Li's technological optimism contrasts with a widespread pessimism about technology prevalent among thinkers from Silicon Valley.
For example, famed venture capitalist Peter Theil uses the slogan "We wanted flying cars, instead we got 140 characters" as the subtitle of his investment fund. In many interviews, he has explained that we've seen "innovation in the world of bits, but not in the world of atoms".
In contrast, Li said in an interview with China Daily that we are already seeing people's lives improved by, for example, shopping websites that help you find what you are looking for. "For people who are feeling that this is not science fiction, this is just Amazon showing me an ad or a bank giving me a loan. Just wait. In the next five or 10 years, we'll see robotics and in the next 10-20 years autonomous vehicles - and they will be magical," he said.
"The atom part will take longer, but that will happen too. The hardest part today appears to be the atom side - robotics, autonomous vehicles, flying cars and things like that. Because the big breakthroughs have been just pure software."
Ironically, Theil, the co-founder of PayPal and a lead investor in Facebook and big data mining company Palantir, has said that we live in a financial age, rather than a scientific and technological age. "It's not clear it's enough to bring our civilization to the next level."
Most tellingly, Theil points out that the oligopolistic US tech giants - Facebook, Apple, Google, Microsoft - are each sitting on billions of dollars of cash, but they can't think of any technological opportunities where they can invest that money.
On the other hand, China's ferociously competitive tech sector is pushing real-world uses of AI.
Li said: "When you measure implementation and value creation, China is ahead.
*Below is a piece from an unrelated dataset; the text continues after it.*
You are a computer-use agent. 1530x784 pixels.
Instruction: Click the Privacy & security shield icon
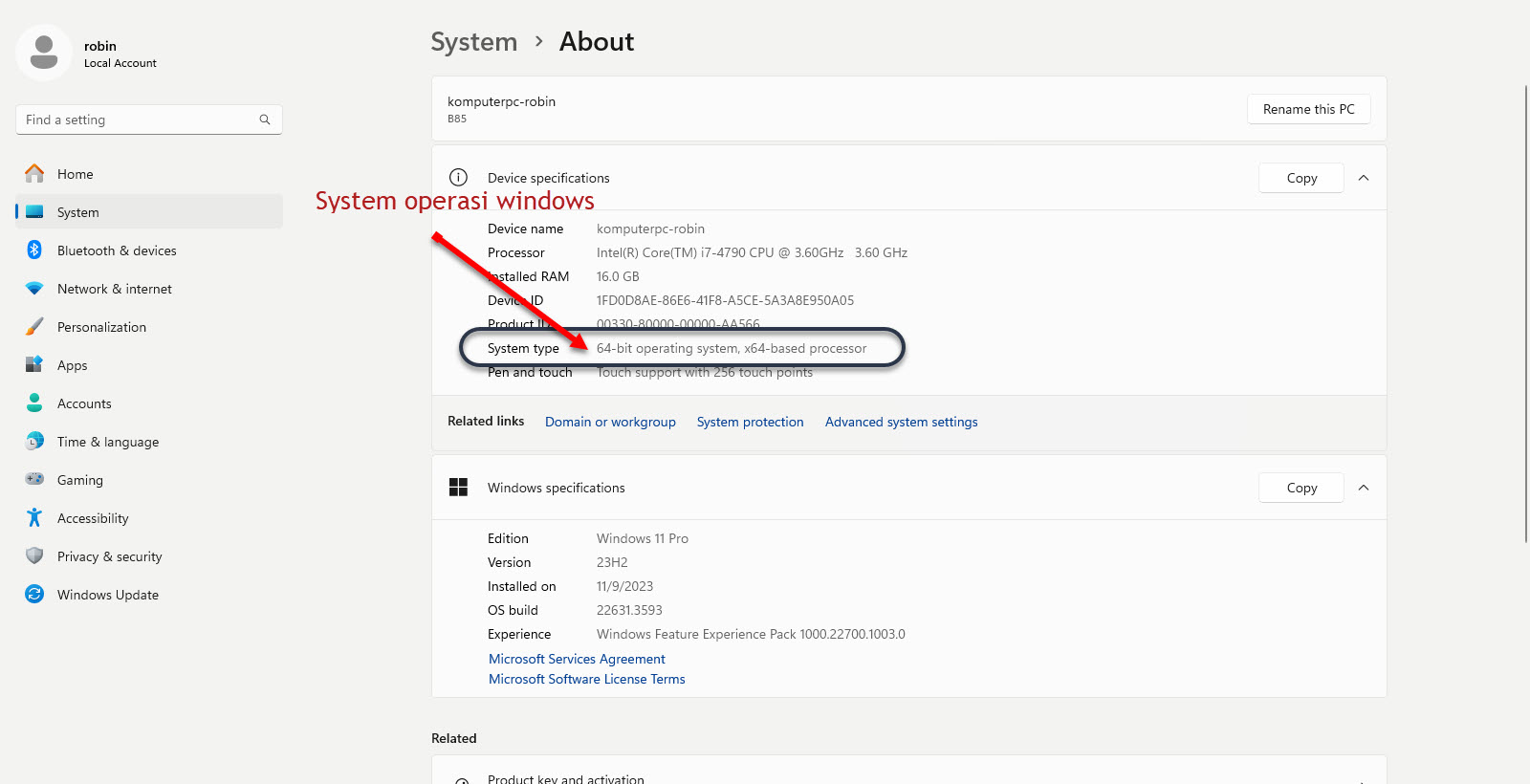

Roughly speaking, China's AI engineers are more massive, more hardworking and tenacious, and are moving forward and creating momentum."
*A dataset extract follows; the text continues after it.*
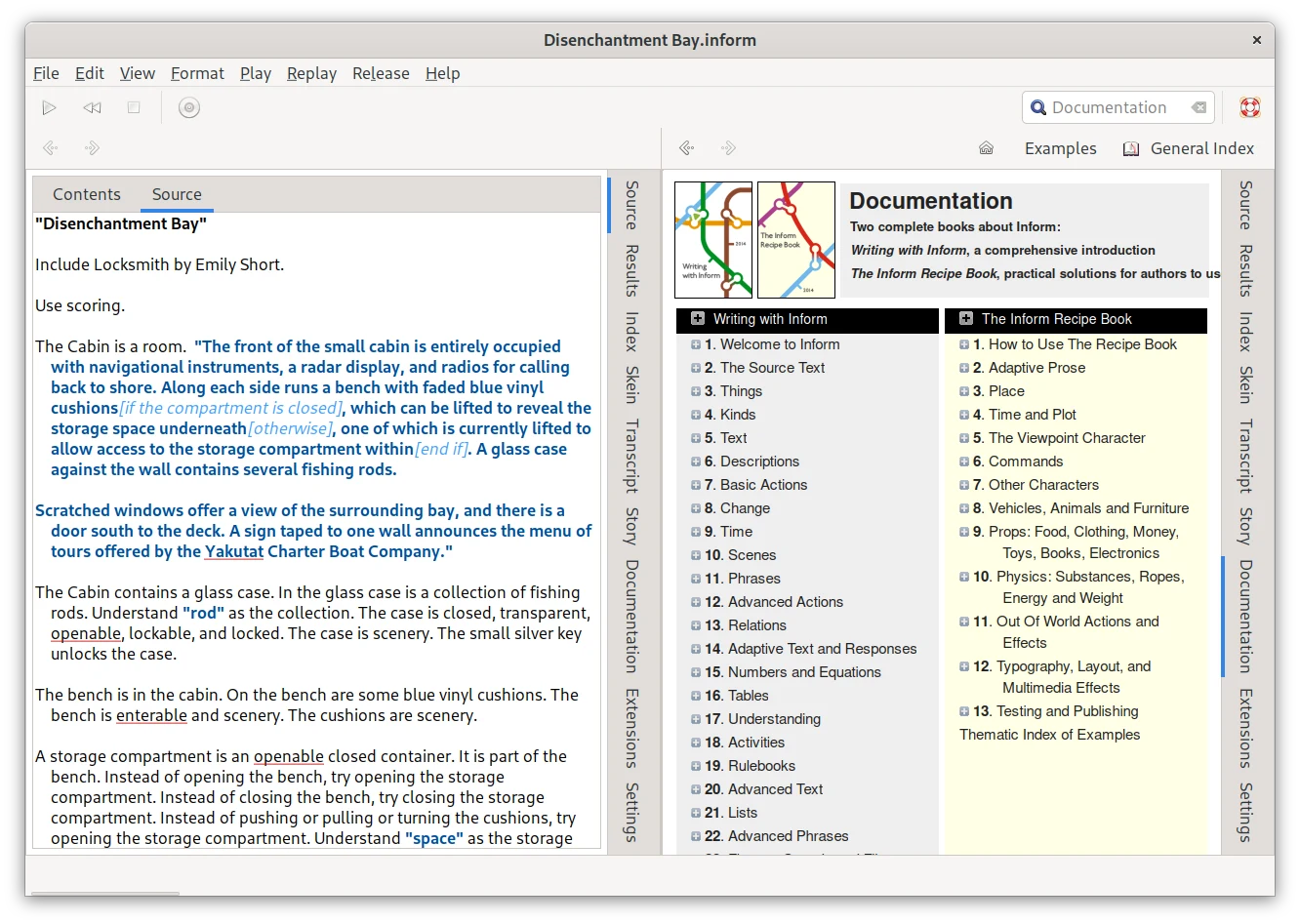The width and height of the screenshot is (1300, 924).
Task: Clear the Documentation search field
Action: click(x=1198, y=107)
He added that the Chinese tech sector is more competitive and its business model innovation is "definitely way ahead" of Silicon Valley. "We can count unicorns, we can count market cap, we can count revenue. Also, we can count who has more accurate speech recognition or face recognition or machine translation at the industrial level."
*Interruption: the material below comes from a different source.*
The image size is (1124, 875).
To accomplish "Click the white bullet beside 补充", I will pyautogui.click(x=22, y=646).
However, recent academic reports conclude that China still does lag behind the US in terms of fundamental scientific research in the field.
Li cited a March report, which he calls "most authoritative", by the Allen Institute for Artificial Intelligence in Seattle. The report shows that total Chinese academic publications on AI have surpassed the US, but high-quality publications have not yet caught up.
The Allen Institute "basically measures what percentage of the top 50 percent of AI papers originate from China compared to the US. The study paper counts citations in other research papers, which is commonly accepted as a metric of quality. In terms of the top 50 percent of papers, China has now caught up with the US. But, in terms of the top 10 percent, China is further behind, but will catch up within the next three to four years. If you measure the top 1 percent, China will need about five years to catch up." Li adds that he believes that China is about 10 years behind if you look at the key papers that are in the one-tenth of 1 percent most cited. No other country or region is close to China or the US in terms of AI applications or research.
A July 2018 report by Tsinghua University's China Institute for Science and Technology Policy concluded that China's economy has fundamentally moved from the process of catching up to an innovation-based economy: "Unlike in the past industrial revolutions where China was left behind and struggled to catch up, China has got a head start for the fourth industrial revolution. In AI, in fact, China has secured a leading position in the top echelon in both technology development and market applications and is in a race of 'two giants' with the US."